FFR-guided PCI was not associated with significantly higher adverse clinical outcomes when compared to angiography-guided PCI. A significantly lower rate of re-infarction associated with FFR-guided PCI could show an important benefit. However, due to the limited number of patients analyzed, this hypothesis should further be confirmed in future trials.

Keywords

Fraction flow reserve Percutaneous coronary intervention Major adverse cardiac events Myocardial infarction

Background

Over the last few years, the total number of patients undergoing Percutaneous Coronary Intervention (PCI) with Drug Eluting Stents (DES) has drastically increased. Because coronary angiography which is normally based on approximation, often over-estimates or under-estimates the severity of coronary artery stenosis [1], the use of Fraction Flow Reserve (FFR)-guided PCI [2] is gradually showing its clinical importance. FFR is used to measure the pressure of blood flow in a stenotic artery through which, a pressure wire is used to calculate/estimate the ratio between the pressure distal to the coronary artery stenosis and pressure in the aorta, under conditions of maximum myocardial hyperemia. This method could be beneficial to provide a straightforward, readily available, quantitative technique to evaluate the physiologic significance of a coronary artery stenosis [3]. A FFR value of more than 0.80 showed an acceptable or normal coronary artery whereas a value less than 0.80 predicted stenosis and probably the need for stents implantation [4].

Fraction Flow Reserve Versus Angiography for Multi-vessel Evaluation (FAME) study, which was the first published trial, showed FFR-guided PCI to lower mortality rate and the rate of re-infarction, at two years, when compared to the standard angiography-guided PCI [5]. However, newly published trials showed results which were completely different from the FAME study. For example, the Proper Fractional Flow Reserve Criteria for Intermediate Lesions in the Era of DES (DEFFER-DES) trial showed no difference in Major Adverse Cardiac Events (MACEs) which comprised of death, Myocardial Infarction (MI) and repeated revascularization [6]. Also, the Double Kissing Crush Versus Provisional Stenting Technique for Treatment of Coronary Bifurcation Lesions VI (DKCRUSH-VI) showed similar clinical outcomes at one year follow up [7].

Since the benefits associated with FFR-guided PCI showed controversial issues, we aimed to compare the adverse clinical outcomes associated with FFR-guided versus standard angiography-guided PCI using a large number of randomized patients.

Methods

Data sources and search strategies

PubMed/Medline, EMBASE and the Cochrane library were searched for studies (English publications) comparing FFR-guided with angiography-guided PCI using the searched terms ‘fraction flow reserve and percutaneous coronary intervention’. To further enhance this search, the words ‘coronary angioplasty’ and the abbreviations ‘FFR and PCI’ were also used. Reference lists of suitable articles were also carefully checked and reviewed for relevant studies.
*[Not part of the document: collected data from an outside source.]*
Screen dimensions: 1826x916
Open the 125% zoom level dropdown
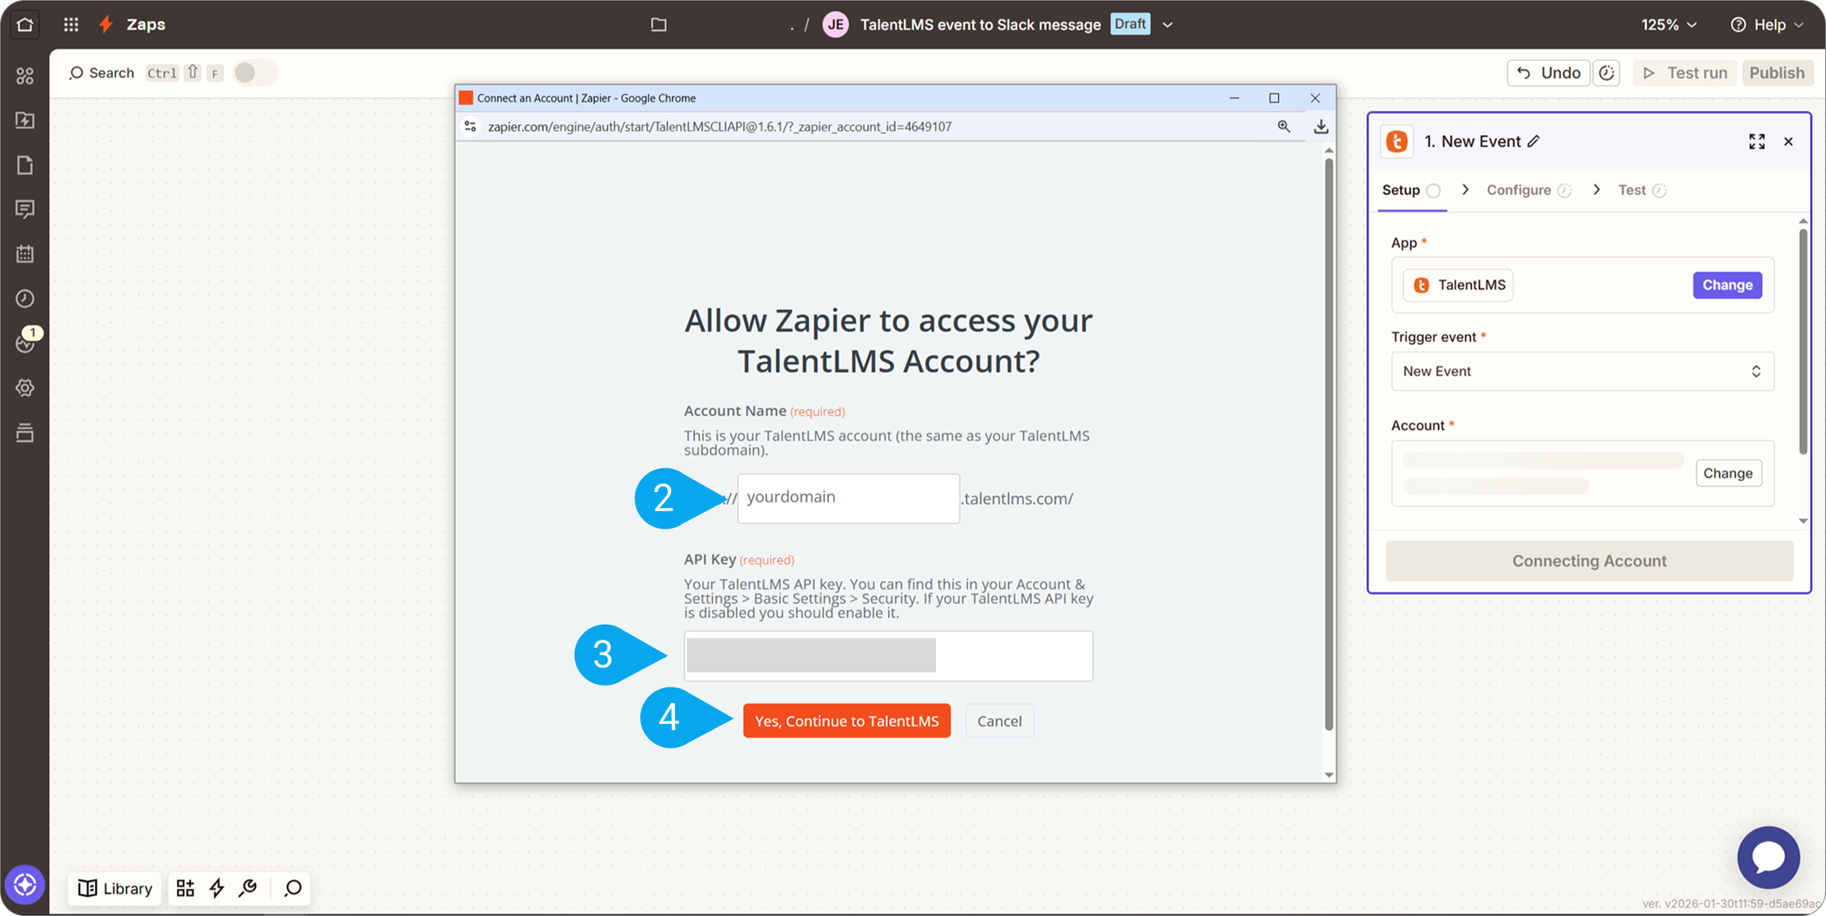(1669, 25)
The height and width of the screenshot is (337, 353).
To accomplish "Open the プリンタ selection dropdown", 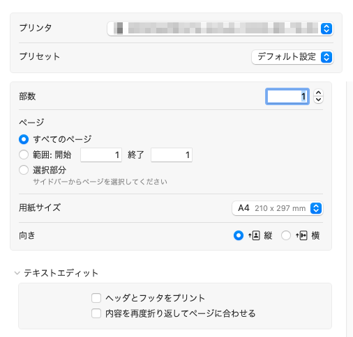I will (220, 29).
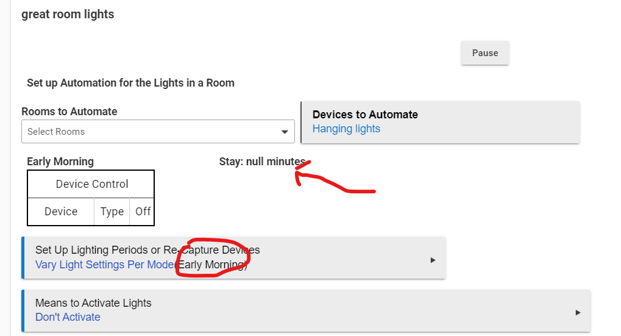The image size is (621, 336).
Task: Click the Device Control table header
Action: point(91,184)
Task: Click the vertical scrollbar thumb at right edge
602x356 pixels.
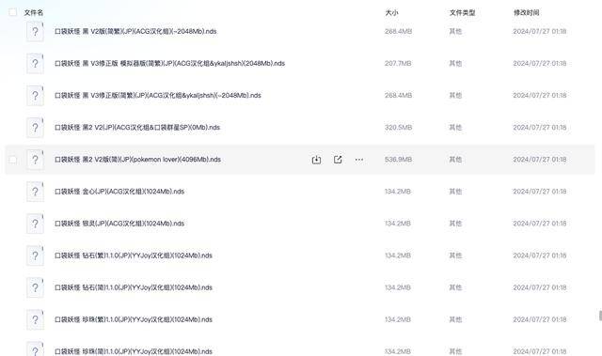Action: [x=600, y=316]
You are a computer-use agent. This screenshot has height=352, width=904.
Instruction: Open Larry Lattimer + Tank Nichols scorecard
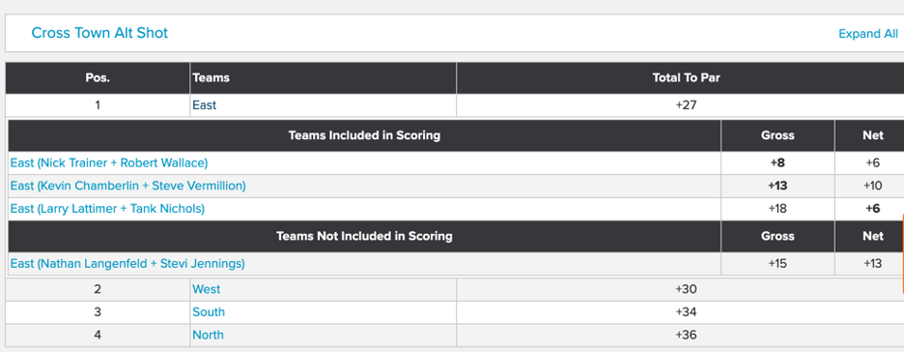click(x=107, y=209)
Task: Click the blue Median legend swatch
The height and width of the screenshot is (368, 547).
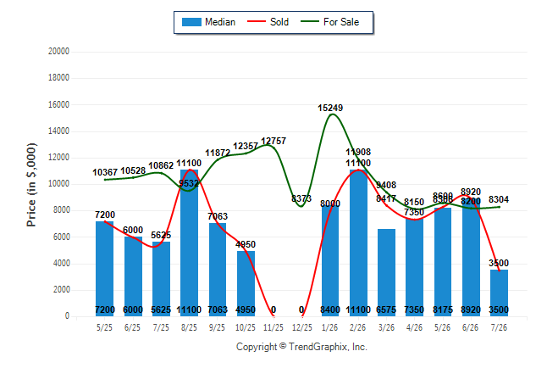Action: [191, 22]
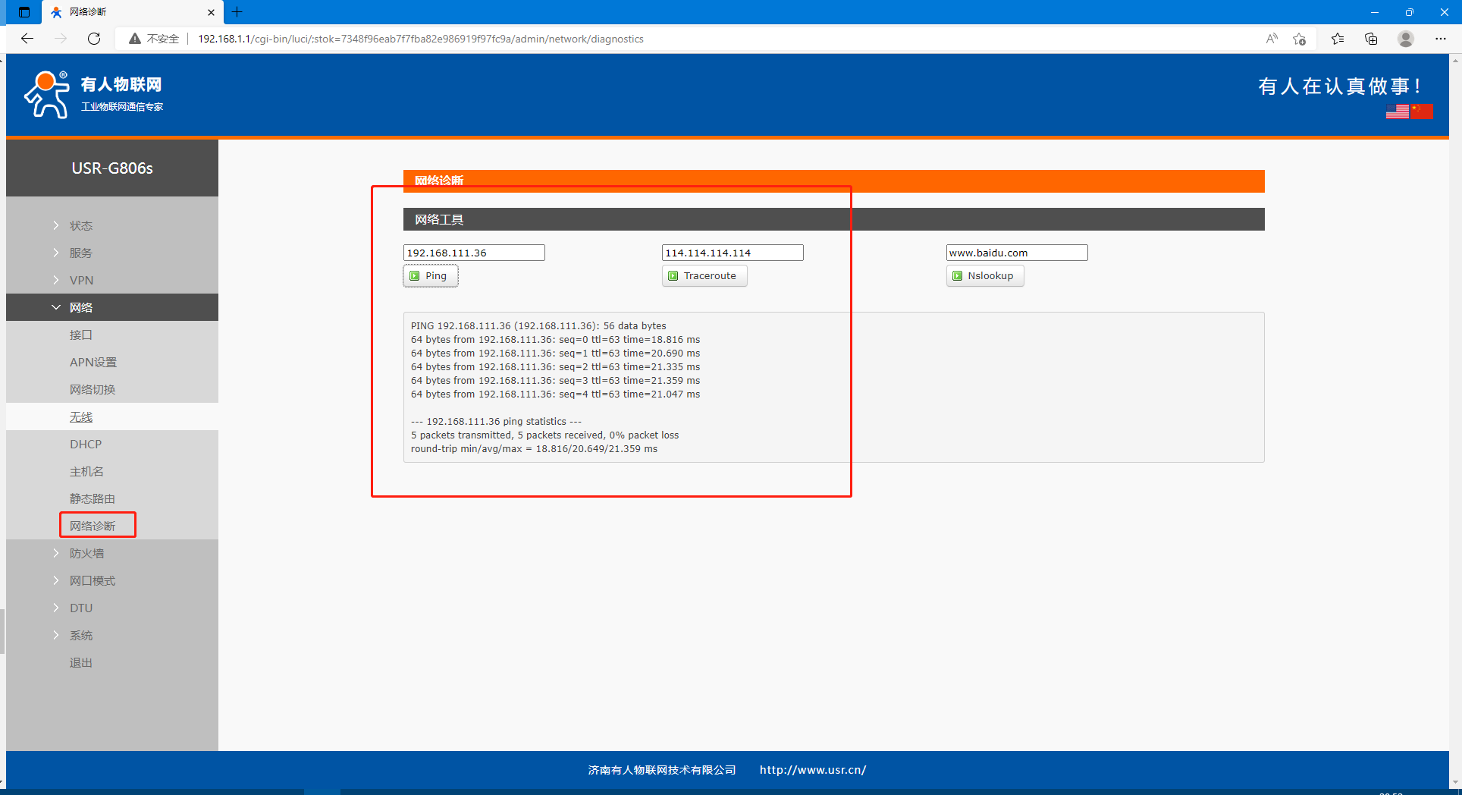The height and width of the screenshot is (795, 1462).
Task: Click the user profile avatar icon
Action: (1405, 39)
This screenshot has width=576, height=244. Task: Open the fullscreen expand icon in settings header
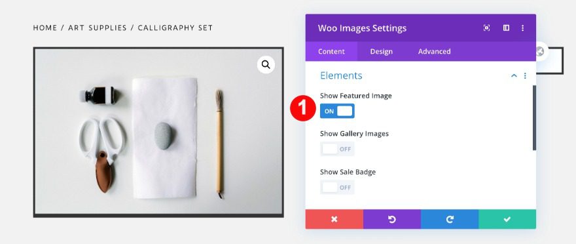487,28
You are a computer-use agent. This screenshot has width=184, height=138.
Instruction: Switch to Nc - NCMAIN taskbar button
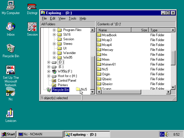point(40,134)
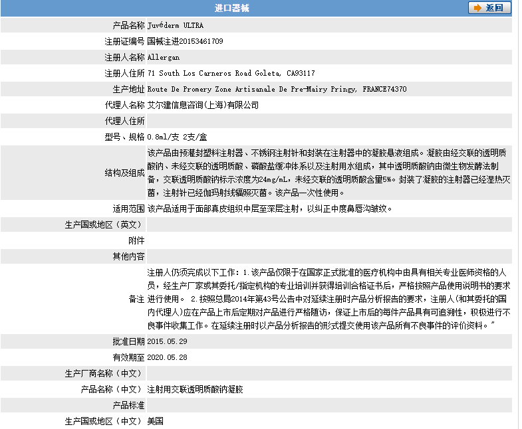This screenshot has width=522, height=429.
Task: Click the approval date 2015.05.29
Action: pos(168,341)
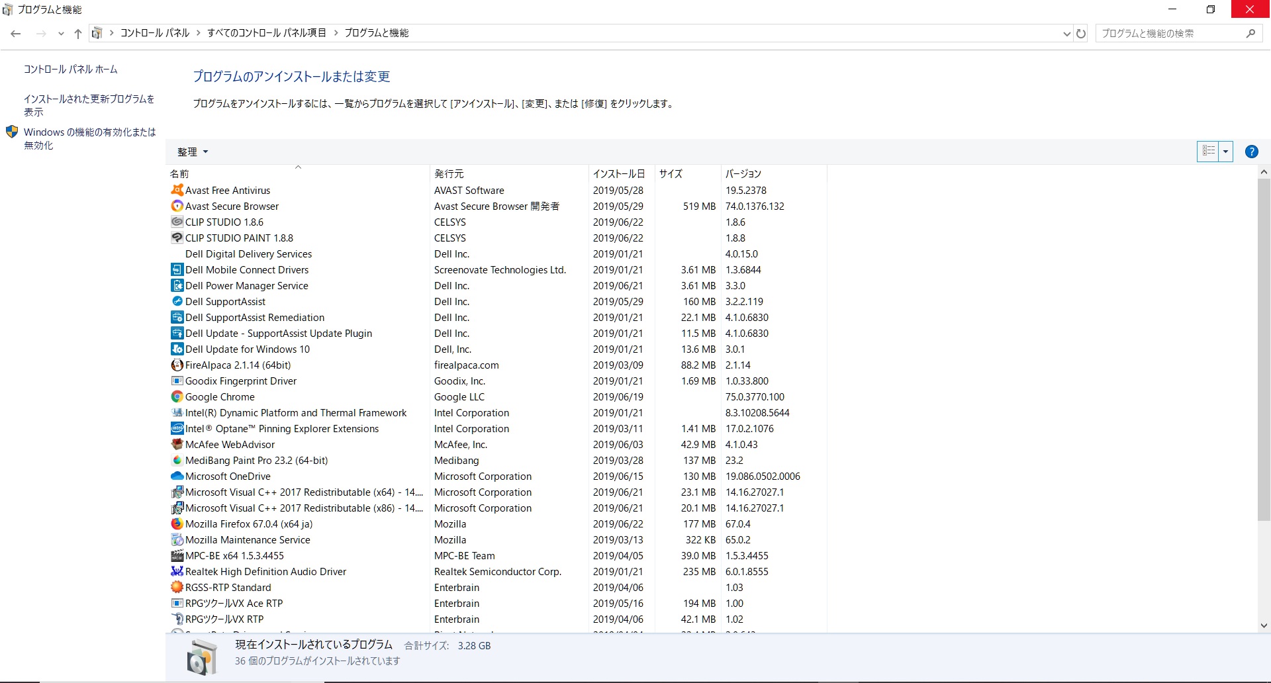Click the blue help question mark icon

point(1251,152)
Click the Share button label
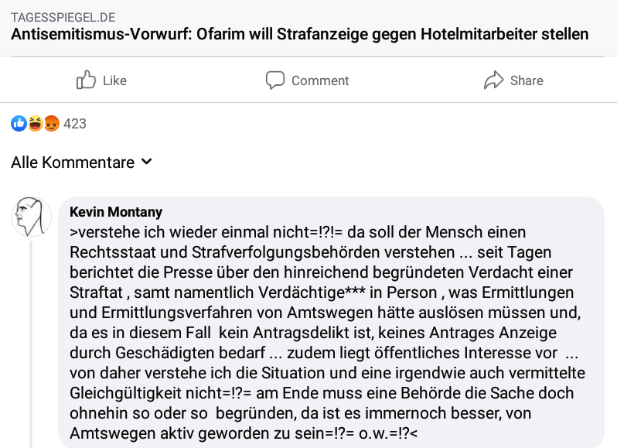The height and width of the screenshot is (448, 617). tap(527, 80)
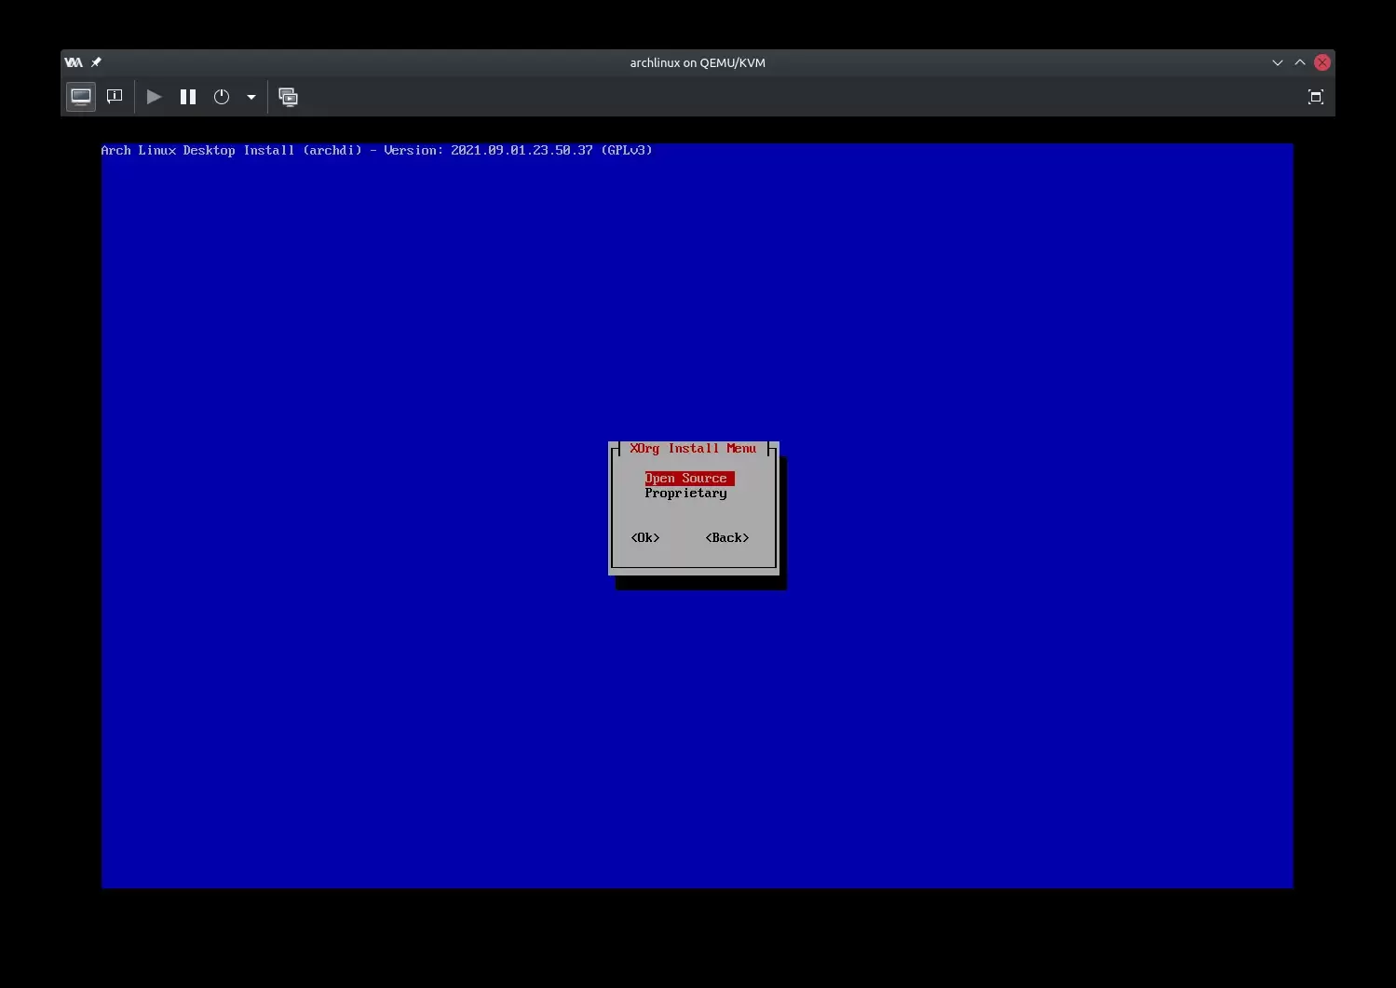The height and width of the screenshot is (988, 1396).
Task: Click the Arch Linux Desktop Install header text
Action: click(x=376, y=150)
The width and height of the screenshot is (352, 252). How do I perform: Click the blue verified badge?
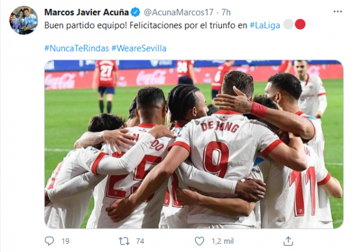(x=136, y=12)
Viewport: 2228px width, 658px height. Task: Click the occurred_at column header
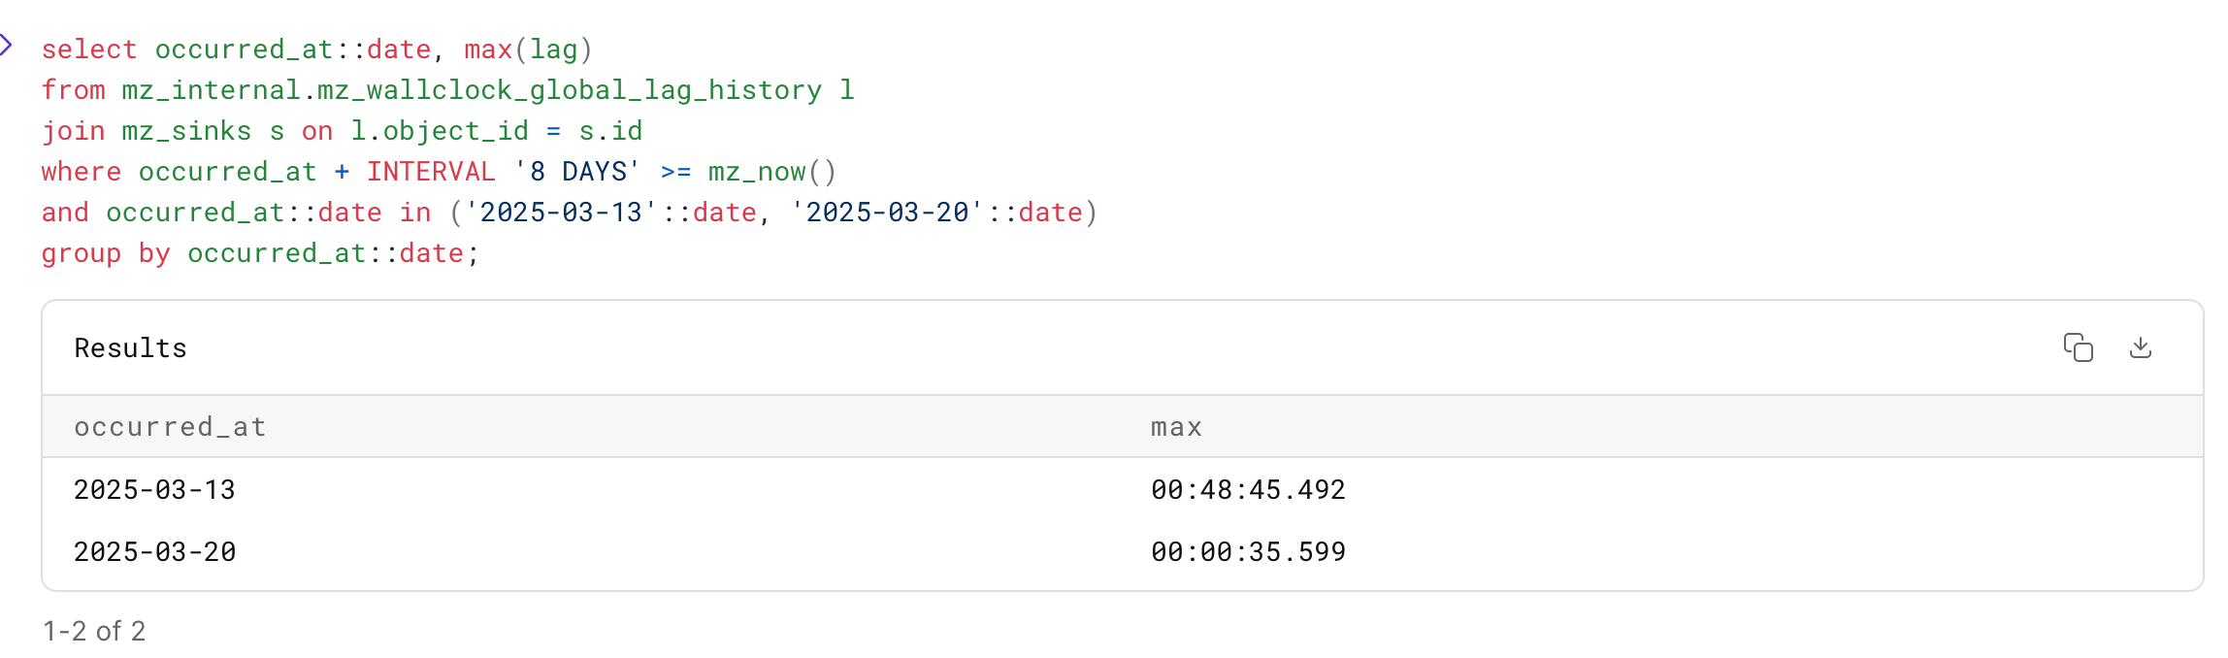pos(170,426)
Inclusion and exclusion criteria

Studies were included if:
  1. (a)

    They were published Randomized Controlled Trials (RCTs) (an exception was the PLATFORM study which had several features of a randomized trial despite of being an observational study).

     
  2. (b)

    They compared FFR-guided with angiography-guided PCI.

     
  3. (c)

    They reported adverse outcomes as their clinical endpoints during any follow up time period after PCI.

     
Studies were excluded if:
  1. (a)

    They were non-RCTs (meta-analyses, observational studies, case studies and letter to editors) except for the PLATFORM study.

     
  2. (b)

    They did not compare FFR-guided PCI with angiography-guided PCI.

     
  3. (c)

    They did not report adverse outcomes as their clinical endpoints.

     
  4. (d)

    They were associated with the same trial.

     
  5. (e)

    They were duplicates.

     

Outcomes and follow ups

The adverse outcomes (Table 1) assessed in this meta-analysis included:
  1. (a)

    All-cause mortality

     
  2. (b)

    Myocardial Infarction (MI)

     
  3. (c)

    Target Lesion Revascularization (TLR)

     
  4. (d)

    Any repeated revascularization including TLR and Target Vessel Revascularization (TVR)

     
  5. (e)

    Major Adverse Cardiac Events (MACEs) which consisted of death, MI and repeated revascularization)

     
Table 1

Outcomes reported

Trials

Outcomes reported

Follow-up period

DEFER-DES

Cardiac death, MI, TLR, all revascularization, MACEs

5 years

DKCRUSH-VI

Death, MI, TLR, TVR, MACEs, definite and probable ST

1 year

FAME

Death, MI, revascularization

2 years

PLATFORM

MACEs, death, MI

3 months

MI myocardial infarction, TLR target lesion revascularization, TVR target vessel revascularization, MACEs major adverse cardiac events, ST stent thrombosis

Any follow up period after PCI was considered relevant in this study.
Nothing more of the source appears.